Los periodistas Moisés Naím (venezolano, uno de los columnistas más leídos en habla hispana) y Philip Bennett (estadounidense, graduado en Harvard, ex managing editor en The Washington Post), escribieron un interesante artículo sobre las nuevas amenazas a la libertad de expresión, publicado en 2015 por el diario El Tiempo, de Bogotá.
Dicen allí: "A principios de la década de los 90, el periodismo llegó a Internet y la censura lo siguió. Los filtros, los bloqueos y los ciberataques sustituyeron a las tijeras y la tinta negra. Luego aparecieron diestros activistas en tecnología que encontraron formas de protegerse y eludir la censura digital. Se creó así la impresión de que les estaban ganando la batalla a burocracias gubernamentales centralizadas, jerárquicas y lentas. Pero los gobiernos aprendieron rápido, sobre todo los más autoritarios. Muchos dejaron de ser meros espectadores de la revolución digital para convertirse en expertos en tecnologías que les permitieron controlar el contenido, a los activistas y a los periodistas, y dirigir el flujo de la información".
Vistos los aires contaminados que están invadiendo las relaciones de gobernantes autoritarios con periodistas y medios, aún en el marco de sistemas representativos democráticos, se plantea una pregunta de academia: ¿cómo impedir que se sucedan, casi a diario, ataques muchas veces virulentos contra quienes ejercer este oficio y pretenden hacerlo en libertad y sin tijeras concretas o simbólicas? La respuesta se está haciendo cada vez más difícil por las razones que ya anunciaban Naím y Bennett tres años atrás. Lo novedoso, en estos últimos tiempos (novedoso, pero cargado de peligro) es que gobernantes autoritarios ya no ocultan sus intenciones censoras y las manifiestan de manera directa, concreta y hasta mortífera.
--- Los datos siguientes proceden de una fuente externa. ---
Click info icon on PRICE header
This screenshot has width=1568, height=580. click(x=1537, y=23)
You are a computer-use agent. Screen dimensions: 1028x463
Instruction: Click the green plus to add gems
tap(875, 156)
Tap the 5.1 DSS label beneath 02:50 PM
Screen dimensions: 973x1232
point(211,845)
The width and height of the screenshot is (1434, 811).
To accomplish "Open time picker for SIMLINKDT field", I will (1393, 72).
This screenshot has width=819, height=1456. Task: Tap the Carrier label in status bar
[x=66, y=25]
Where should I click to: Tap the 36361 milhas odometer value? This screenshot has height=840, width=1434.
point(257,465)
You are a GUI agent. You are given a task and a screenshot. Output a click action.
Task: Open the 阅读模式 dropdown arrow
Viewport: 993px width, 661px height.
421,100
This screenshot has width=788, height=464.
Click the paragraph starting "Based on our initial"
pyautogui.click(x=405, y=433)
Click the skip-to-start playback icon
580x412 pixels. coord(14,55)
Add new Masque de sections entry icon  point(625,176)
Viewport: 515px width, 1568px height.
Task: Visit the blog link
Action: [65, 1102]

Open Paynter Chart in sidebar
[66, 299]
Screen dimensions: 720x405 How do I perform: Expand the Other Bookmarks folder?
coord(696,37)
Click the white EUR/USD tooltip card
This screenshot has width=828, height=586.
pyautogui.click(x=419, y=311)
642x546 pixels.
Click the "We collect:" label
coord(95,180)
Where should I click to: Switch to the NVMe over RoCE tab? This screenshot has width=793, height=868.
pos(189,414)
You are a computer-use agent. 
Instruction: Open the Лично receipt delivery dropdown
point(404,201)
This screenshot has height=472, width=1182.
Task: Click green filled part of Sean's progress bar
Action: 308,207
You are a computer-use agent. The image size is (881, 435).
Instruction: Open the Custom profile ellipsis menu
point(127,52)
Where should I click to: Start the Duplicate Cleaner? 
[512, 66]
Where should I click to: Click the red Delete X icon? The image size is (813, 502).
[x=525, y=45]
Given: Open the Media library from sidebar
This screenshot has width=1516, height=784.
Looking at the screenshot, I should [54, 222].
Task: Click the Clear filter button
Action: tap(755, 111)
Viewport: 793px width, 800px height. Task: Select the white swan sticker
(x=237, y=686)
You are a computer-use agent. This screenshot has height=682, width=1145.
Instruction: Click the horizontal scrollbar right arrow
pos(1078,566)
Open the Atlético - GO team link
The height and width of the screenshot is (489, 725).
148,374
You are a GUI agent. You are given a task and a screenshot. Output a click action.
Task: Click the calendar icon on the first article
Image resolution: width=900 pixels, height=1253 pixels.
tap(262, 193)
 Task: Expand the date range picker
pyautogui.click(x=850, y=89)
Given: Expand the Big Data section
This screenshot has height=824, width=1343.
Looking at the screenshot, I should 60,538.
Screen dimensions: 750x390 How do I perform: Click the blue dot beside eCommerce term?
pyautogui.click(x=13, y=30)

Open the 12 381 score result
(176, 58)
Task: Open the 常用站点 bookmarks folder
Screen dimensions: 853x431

Cada cual en su estilo: el soberbio de Donald Trump (“hago y digo lo que se me antoja y no me importa lo que opinen”), capaz de echar de la Casa Blanca a un prestigioso corresponsal por preguntar “lo indebido”; el amenazante de Jair Bolsonaro, que tiene en la mira al Folha de S. Paulo, y a otros medios críticos de su persona, sus ideas y sus planes; el presuntamente delincuencial de la corona de Arabia Saudita, a la que los investigadores independientes adjudican el asesinato del periodista Jamal Kashoggi; el insultante del oficialismo italiano, que calificó a periodistas críticos como chacales, prostitutas, esbirros a sueldo y perros de presa de la mafia.
Simone de Beauvoir: "El poder no tolera más que las informaciones que le son útiles".
El artículo de Naím y Bennett tiene un párrafo que sustenta esta inquietud: “En las democracias intolerantes, el modo en que un gobierno ejerce la censura suele reflejar la tensión existente entre la proyección de una imagen democrática y la supresión implacable de la disensión. Esto permite al gobierno mantener su dominio sobre los medios de información sin dejar huella. La nueva censura cuenta con muchos profesionales y con métodos cada vez más refinados”.
Como ya se ha dicho en este espacio, buena parte del éxito de Bolsonaro en las presidenciales brasileñas se debió a la utilización de whatsapp como medio para marcar tendencia en el electorado de su país, donde el 40% de la población aceptó que es ése el formato que prefieren para recibir información. Batallones de operadores coparon la aplicación, multiplicaron noticias falsas para desprestigiar al rival y ganaron la pulseada en la opinión pública.
Acá, en estas tierras, se está trabajando sobre la misma línea con la mirada en 2019. No hace falta echar periodistas de la sala de prensa, descalificarlos desde la oposición ni imitar a Trump, a Bolsonaro o a los italianos. Medio y mensaje enturbian el panorama.